This Christmas was a good Christmas, We went to my sister's apartment and decided to cook breakfast with French toast, bacon, and orange juice. Then we headed over to my Grandma's house to have a Christmas lunch with Turkey and all the good side dishes. We pulled out my Grandma's best China and crystal for the lunch, since my Grandma couldn't remember the last time she used them. You're reading this and wonder why I labeled this blog what I did. What has made this Christmas hard is that my grandma keeps saying this is going to be her last Christmas. We're waiting at the table for the food to come out, and my Grandma says "This is a sad Christmas, I don't know why but it just feels sad". So we go on our way with the lunch and have dessert. My Grandma never wanted us to "fight" over her stuff when she was gone so every time we come over we end up leaving with some things she has decided to give us. Even more so this Christmas, so I am left with these feelings like I am taking something that doesn't belong to me. We're sitting in the back room of the house and hugging my Grandma and she says "You know I've loved you since the moment you were born" and of course I start crying because she's talking like this. I told her how much I loved her too... And the conversation carried on with more talk that just made me cry harder. She wipes the tears from my face and says "I love you." In a way, she's checking out, meaning she's in her own way ready to go to her real Home.

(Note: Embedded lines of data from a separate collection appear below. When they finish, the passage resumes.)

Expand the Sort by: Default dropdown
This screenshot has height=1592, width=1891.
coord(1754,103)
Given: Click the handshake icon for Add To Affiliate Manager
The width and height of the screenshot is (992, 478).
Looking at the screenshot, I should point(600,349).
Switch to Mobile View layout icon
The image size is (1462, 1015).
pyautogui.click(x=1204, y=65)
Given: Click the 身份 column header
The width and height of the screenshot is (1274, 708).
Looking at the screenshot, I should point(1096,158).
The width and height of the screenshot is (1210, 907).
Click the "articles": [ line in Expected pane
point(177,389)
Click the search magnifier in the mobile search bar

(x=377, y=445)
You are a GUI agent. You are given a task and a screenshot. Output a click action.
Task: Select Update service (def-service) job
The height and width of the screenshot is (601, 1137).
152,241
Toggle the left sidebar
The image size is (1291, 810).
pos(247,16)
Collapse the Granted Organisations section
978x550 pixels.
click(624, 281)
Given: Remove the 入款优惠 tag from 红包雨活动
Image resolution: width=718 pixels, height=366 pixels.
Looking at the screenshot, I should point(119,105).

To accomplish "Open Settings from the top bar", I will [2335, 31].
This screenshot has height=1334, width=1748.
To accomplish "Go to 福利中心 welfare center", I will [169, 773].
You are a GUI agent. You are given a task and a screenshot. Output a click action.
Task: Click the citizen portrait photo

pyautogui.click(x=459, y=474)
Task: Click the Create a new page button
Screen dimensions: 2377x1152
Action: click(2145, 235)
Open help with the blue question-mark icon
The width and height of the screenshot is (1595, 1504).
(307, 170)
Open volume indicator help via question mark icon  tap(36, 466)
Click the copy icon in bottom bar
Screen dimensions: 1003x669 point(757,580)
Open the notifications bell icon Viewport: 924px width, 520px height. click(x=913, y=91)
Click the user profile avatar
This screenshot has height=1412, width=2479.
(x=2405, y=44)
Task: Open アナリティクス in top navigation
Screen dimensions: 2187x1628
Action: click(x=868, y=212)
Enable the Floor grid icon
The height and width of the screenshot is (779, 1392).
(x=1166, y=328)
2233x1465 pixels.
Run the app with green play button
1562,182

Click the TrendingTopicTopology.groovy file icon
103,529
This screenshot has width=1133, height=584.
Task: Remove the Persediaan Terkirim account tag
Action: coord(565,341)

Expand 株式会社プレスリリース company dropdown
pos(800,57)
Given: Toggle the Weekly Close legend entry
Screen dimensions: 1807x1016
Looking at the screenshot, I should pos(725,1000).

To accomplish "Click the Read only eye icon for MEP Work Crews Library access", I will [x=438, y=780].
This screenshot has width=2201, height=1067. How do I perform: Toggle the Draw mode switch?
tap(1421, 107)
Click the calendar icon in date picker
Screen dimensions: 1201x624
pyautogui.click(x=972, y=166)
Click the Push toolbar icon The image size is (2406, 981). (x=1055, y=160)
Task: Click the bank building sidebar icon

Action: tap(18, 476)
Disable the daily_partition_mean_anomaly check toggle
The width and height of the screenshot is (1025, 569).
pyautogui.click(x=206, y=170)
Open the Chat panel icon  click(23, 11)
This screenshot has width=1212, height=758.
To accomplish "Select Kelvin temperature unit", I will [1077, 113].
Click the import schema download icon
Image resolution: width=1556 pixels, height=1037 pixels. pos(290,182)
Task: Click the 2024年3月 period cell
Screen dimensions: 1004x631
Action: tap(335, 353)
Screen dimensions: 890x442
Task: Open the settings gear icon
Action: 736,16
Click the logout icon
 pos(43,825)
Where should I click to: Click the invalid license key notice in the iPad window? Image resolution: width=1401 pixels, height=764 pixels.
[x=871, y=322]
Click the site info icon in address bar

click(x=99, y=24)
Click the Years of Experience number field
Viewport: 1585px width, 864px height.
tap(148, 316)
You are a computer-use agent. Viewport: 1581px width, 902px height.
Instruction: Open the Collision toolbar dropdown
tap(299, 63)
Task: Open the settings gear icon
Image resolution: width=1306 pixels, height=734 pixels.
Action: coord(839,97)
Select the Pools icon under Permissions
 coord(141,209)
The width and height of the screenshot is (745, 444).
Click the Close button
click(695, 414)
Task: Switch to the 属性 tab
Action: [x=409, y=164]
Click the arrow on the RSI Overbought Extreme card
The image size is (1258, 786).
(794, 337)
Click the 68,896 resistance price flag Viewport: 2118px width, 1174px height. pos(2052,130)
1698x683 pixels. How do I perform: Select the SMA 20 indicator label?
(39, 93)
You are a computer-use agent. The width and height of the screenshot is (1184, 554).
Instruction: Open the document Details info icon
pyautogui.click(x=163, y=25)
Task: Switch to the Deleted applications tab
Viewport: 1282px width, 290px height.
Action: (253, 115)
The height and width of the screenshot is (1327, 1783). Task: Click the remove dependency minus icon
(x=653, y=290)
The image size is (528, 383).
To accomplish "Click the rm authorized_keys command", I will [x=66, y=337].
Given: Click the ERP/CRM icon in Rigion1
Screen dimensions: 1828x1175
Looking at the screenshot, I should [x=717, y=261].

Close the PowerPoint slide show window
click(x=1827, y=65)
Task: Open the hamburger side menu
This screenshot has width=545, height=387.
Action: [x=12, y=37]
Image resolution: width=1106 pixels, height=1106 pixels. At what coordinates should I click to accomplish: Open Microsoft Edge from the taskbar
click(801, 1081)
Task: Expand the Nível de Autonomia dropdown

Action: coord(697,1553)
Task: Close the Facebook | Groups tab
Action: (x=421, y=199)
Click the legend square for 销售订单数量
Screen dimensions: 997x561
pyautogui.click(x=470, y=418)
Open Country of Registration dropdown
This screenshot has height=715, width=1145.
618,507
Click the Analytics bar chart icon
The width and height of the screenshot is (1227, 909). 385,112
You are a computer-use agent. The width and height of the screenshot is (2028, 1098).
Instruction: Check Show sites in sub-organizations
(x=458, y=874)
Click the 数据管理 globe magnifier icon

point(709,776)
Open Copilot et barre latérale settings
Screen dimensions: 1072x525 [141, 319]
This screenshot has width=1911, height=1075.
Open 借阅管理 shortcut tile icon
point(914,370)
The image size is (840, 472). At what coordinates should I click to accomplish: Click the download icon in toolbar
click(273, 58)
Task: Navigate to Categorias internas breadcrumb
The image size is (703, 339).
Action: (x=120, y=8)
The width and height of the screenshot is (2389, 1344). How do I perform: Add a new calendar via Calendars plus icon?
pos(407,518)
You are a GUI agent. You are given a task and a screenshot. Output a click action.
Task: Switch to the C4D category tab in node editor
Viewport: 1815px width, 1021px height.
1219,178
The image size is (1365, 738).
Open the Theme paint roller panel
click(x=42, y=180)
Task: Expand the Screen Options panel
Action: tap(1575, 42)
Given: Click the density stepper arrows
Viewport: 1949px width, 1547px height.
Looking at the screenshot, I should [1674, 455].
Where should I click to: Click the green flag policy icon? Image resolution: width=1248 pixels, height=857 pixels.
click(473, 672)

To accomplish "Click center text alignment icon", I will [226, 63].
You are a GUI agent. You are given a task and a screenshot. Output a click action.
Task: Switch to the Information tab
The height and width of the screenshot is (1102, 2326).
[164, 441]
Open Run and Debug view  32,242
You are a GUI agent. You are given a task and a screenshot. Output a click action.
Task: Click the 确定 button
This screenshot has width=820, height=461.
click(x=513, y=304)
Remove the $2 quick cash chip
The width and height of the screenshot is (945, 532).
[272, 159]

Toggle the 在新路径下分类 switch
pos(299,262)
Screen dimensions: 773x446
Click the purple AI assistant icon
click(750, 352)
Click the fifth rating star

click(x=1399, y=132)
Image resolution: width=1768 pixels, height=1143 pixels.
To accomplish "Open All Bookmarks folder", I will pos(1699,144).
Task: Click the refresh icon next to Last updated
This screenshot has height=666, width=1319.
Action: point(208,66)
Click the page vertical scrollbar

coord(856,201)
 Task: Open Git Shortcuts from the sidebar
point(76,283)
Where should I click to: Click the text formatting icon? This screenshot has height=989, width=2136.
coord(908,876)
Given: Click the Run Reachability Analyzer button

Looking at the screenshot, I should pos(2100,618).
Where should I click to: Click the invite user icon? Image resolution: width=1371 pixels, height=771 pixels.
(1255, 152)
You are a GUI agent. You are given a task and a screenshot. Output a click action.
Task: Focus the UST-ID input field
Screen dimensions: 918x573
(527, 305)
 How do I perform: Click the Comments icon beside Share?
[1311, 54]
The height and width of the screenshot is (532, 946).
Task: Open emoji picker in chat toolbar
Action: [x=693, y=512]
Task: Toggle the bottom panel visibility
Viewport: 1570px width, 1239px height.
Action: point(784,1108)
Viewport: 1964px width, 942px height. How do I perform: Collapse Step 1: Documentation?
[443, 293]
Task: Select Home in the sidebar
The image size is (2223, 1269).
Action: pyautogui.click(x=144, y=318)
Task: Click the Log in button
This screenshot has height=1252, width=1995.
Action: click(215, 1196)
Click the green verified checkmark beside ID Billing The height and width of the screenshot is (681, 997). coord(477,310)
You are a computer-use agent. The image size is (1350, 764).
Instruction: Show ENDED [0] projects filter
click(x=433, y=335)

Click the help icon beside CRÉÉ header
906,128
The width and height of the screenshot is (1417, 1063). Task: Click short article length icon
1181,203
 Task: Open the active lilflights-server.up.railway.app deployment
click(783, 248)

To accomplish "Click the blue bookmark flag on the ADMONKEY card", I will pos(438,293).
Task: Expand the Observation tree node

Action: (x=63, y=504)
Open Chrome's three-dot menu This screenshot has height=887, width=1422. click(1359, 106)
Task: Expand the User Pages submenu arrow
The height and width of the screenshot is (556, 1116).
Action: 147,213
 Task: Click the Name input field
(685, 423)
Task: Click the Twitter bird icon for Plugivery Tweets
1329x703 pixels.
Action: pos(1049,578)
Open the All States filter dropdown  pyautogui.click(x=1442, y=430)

Death is a part of the complete cycle of our lives, and it's not my fear of her dying that makes me cry. It's the feeling of not seeing her anymore, missing her spunky character and her back scratches. She's always been spunky, and that's what I have loved about her most. There's a lot of memories there from her. It's a hard Christmas because, partially, I don't know how to deal with these feelings. It was hard because I didn't want to think that this was going to be her last Christmas, I just wanted to enjoy being around her. We get in the car after leaving and I start crying again, Andrew says "Why do you have to make me cry?" So anyway, overall everybody was safe and we enjoyed each other's company so I couldn't have asked for a better Christmas..
1 comment:
Kendra, I'm glad you had a nice Christmas wit your family. It's such a blessing to be able to spend time with those you love most. Is your grandma sick? I will be praying for her and for your family.